• [To do]: Go through the data and copy each line where the word "agent" shows up.

• [Data to use]:
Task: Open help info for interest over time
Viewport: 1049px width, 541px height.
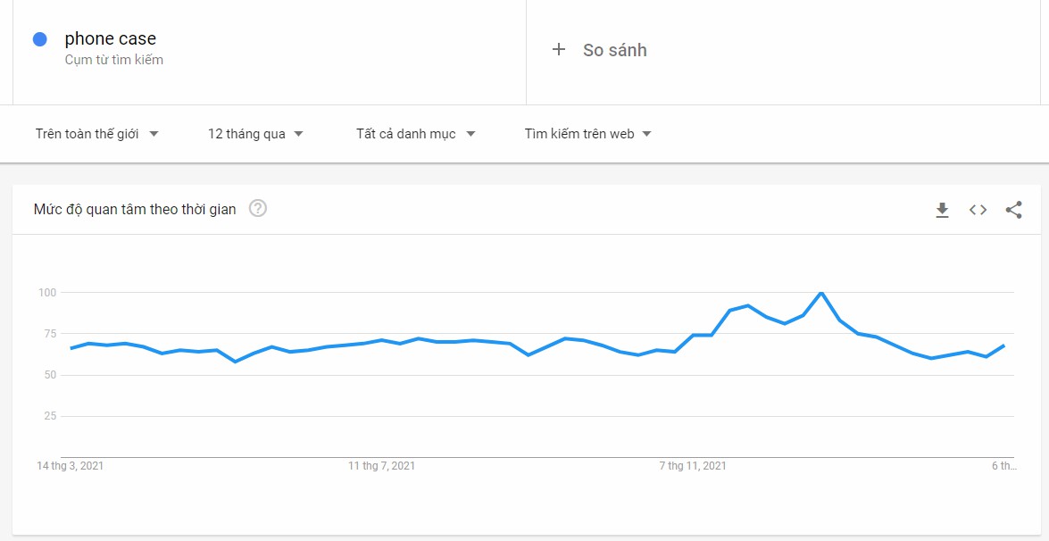Action: click(x=258, y=209)
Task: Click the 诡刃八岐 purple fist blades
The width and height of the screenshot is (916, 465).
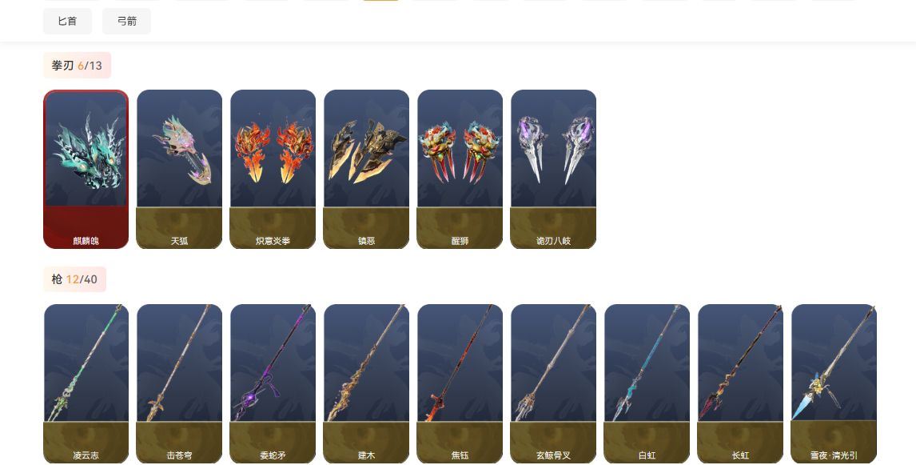Action: pos(553,169)
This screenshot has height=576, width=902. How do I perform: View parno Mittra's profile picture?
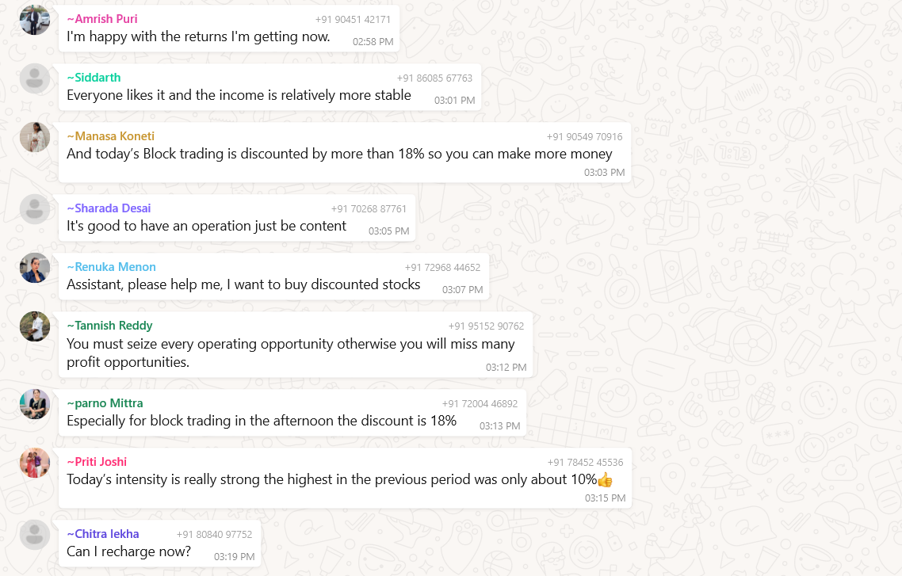[35, 404]
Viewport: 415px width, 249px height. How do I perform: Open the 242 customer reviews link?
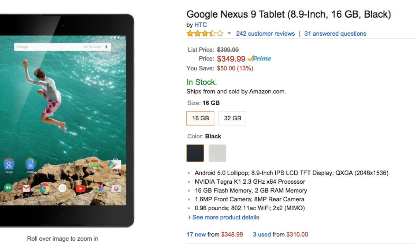[265, 34]
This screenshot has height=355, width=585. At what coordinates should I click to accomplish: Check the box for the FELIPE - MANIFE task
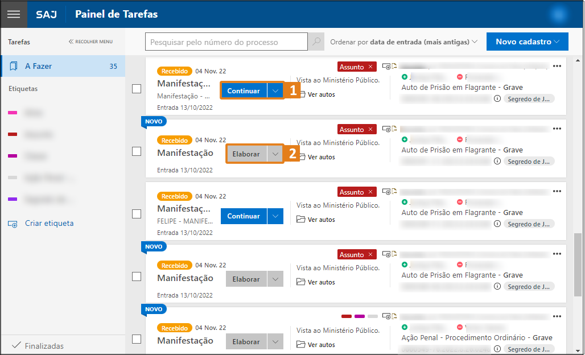[x=137, y=214]
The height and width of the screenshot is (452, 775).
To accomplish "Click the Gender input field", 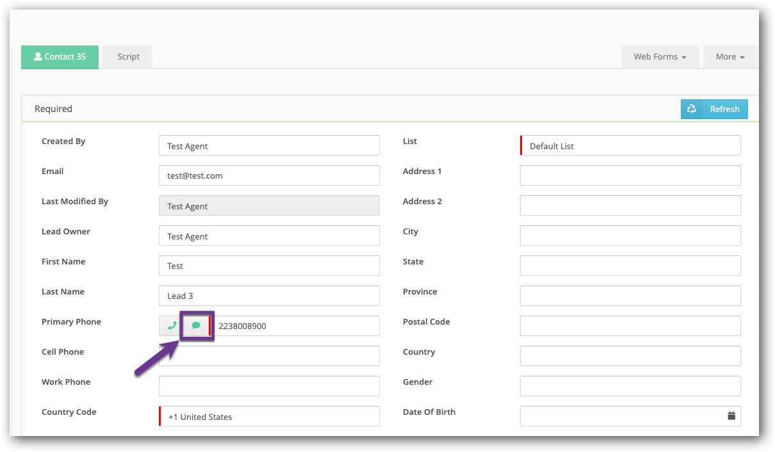I will tap(630, 385).
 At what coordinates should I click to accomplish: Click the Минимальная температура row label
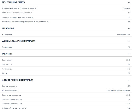coord(25,22)
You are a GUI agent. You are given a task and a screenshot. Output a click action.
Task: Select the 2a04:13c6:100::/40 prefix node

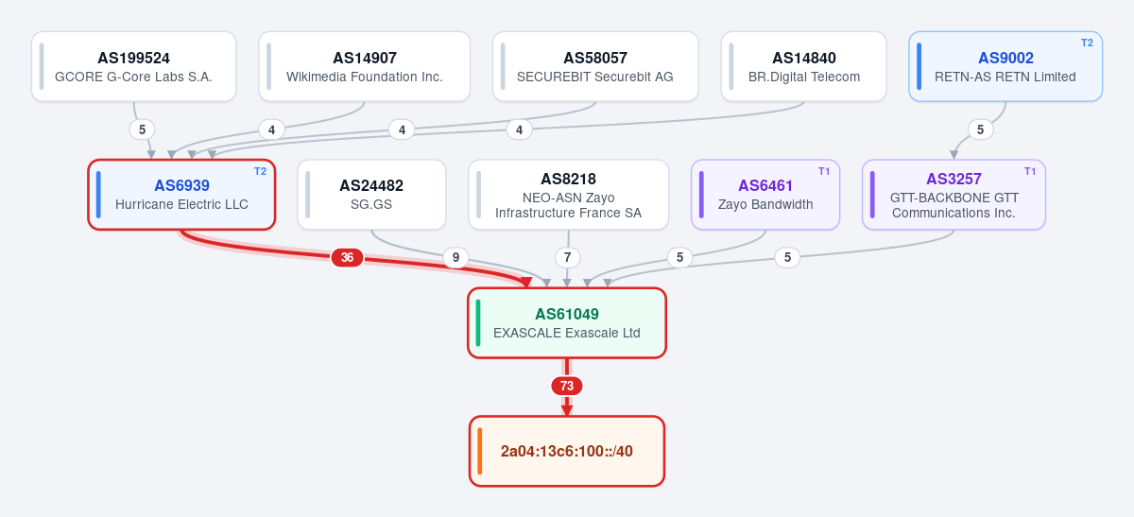(x=567, y=452)
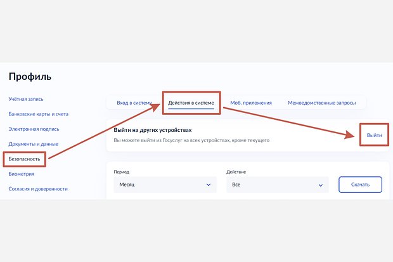The height and width of the screenshot is (262, 393).
Task: Click the description text about Госуслуг devices
Action: click(191, 140)
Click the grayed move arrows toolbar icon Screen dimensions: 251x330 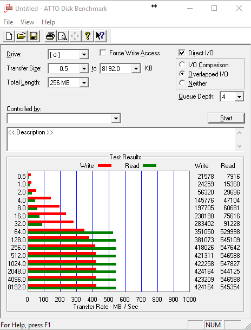click(75, 36)
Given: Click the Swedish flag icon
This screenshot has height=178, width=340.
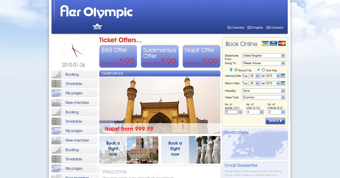Looking at the screenshot, I should point(229,28).
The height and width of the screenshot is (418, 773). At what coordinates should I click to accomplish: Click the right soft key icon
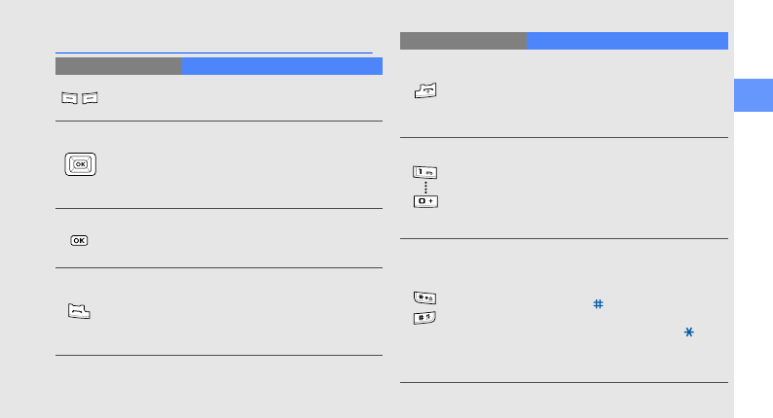pos(91,98)
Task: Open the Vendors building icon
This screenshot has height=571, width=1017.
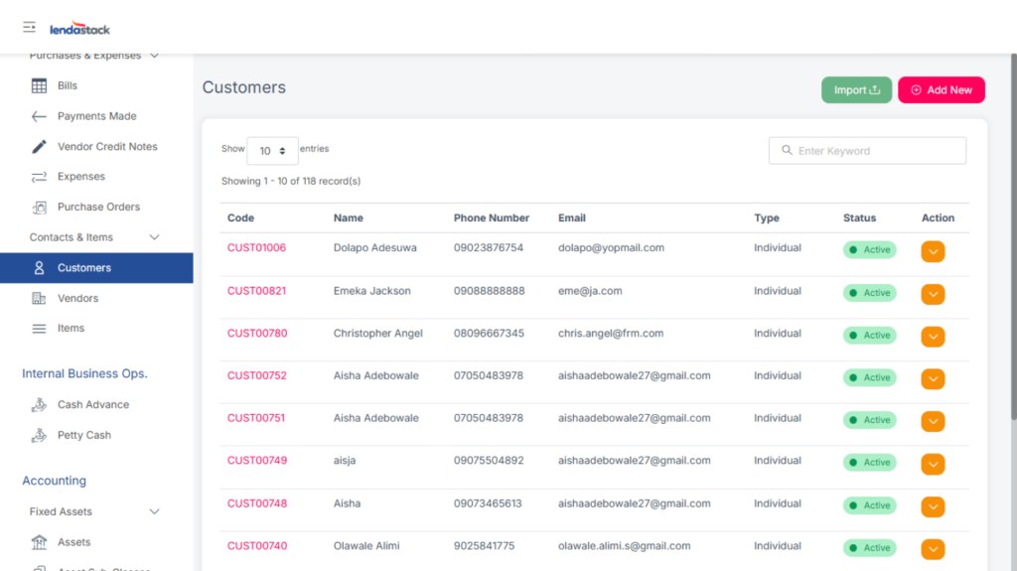Action: [40, 298]
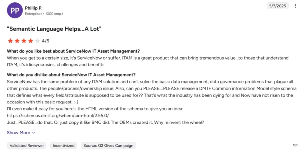This screenshot has height=153, width=305.
Task: Click the review title "Semantic Language Helps...A Lot"
Action: tap(54, 29)
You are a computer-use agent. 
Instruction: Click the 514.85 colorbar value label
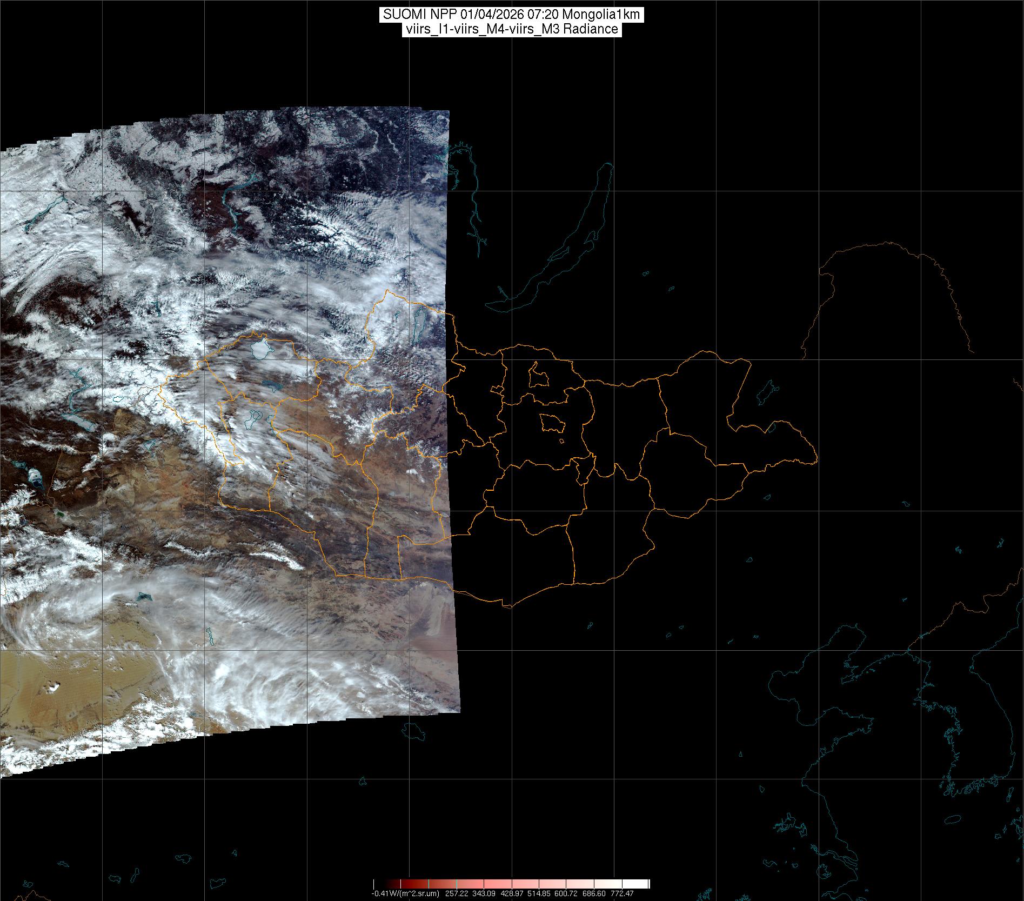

• [Exercise solution]:
You are a GUI agent. You are given a task and a screenshot. Output a click action.
You are a computer-use agent. 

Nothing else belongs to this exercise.